During its early years, KLQP operated as a full-service small-market station. An early-1990s Minnesota Broadcasters directory entry for Madison 92.1 listed Lac qui Parle Broadcasting with Julian Meyer as president, Maynard Meyer as vice president, and Terry Overlander as secretary-treasurer. It listed the station's format as country during the day and rock at night, with AP wire service, 3,000 watts of power, a 300-foot antenna, and operating hours of 5:45 a.m. to 10 p.m.

The station later upgraded its facilities. KLQP applied in 1996 for a power increase, and Meyer wrote that the change improved the station's coverage by raising its power to 25,000 watts. The M Street Journal reported in October 1998 that KLQP had increased to 25,000 watts as a Class C3 station.

KLQP continued to emphasize local service. The station's published schedule includes local news, Minnesota News Network updates, Linder Farm Network reports, local sports, area news segments, listener-classified programming, community information and church services. NorthPine described KLQP in 2024 as a full-service classic hits station whose lineup included local news and updates from Fox News, the Minnesota News Network and Linder Farm Network.

In April 2020, Meyer bought Terry Overlander's remaining shares and became sole owner of the station. The FCC granted a voluntary transfer of control of KLQP, Facility ID 36198, from Terrence L. Overlander to Maynard R. Meyer on May 28, 2020.

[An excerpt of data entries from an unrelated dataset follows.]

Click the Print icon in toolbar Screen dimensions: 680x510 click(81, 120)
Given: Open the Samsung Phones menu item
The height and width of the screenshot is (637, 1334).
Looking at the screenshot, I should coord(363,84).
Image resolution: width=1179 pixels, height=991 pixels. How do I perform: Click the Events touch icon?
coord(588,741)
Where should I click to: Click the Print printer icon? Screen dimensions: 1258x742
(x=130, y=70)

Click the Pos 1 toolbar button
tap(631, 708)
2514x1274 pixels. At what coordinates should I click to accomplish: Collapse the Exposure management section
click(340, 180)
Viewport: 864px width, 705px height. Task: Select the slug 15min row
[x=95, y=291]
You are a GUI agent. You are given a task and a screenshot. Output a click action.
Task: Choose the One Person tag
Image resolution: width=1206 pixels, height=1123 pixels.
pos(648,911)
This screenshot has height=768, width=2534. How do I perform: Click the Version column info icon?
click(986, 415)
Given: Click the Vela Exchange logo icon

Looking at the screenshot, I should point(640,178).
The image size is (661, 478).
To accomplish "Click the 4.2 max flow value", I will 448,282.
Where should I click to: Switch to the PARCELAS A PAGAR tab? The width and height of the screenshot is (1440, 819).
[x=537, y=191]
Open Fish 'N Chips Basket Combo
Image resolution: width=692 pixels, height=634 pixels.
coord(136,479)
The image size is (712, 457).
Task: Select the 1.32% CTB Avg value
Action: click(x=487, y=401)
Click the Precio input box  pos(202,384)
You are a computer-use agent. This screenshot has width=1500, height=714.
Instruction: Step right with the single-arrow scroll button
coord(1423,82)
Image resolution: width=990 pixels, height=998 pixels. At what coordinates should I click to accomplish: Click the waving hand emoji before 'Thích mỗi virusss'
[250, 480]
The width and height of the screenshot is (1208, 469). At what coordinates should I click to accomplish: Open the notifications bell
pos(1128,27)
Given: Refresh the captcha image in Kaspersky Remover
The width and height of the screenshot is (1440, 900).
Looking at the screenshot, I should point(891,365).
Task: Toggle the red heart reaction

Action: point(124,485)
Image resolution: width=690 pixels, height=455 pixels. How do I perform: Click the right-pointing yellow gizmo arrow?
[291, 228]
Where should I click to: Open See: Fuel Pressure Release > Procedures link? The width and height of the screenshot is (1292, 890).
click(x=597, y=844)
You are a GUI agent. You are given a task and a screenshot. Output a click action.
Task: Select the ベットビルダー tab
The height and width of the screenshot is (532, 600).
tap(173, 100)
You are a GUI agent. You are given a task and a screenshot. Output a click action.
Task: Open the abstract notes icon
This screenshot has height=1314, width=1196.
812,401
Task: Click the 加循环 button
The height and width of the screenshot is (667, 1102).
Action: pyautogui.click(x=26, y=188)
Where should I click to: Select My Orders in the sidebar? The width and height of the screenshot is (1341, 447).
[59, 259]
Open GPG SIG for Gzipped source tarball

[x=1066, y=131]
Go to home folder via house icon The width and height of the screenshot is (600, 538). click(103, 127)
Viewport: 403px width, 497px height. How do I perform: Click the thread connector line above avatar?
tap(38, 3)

In 2024, Kerri Boyens' Adventures on the Air LLC agreed to buy KLQP from Maynard Meyer's Lac Qui Parle Broadcasting for $275,000. The FCC accepted the assignment application for filing on May 8, 2024. The FCC granted the assignment of authorization from Lac Qui Parle Broadcasting Co., Inc. to Adventures on The Air, LLC on June 27, 2024. NorthPine reported that the sale closed on July 26, 2024.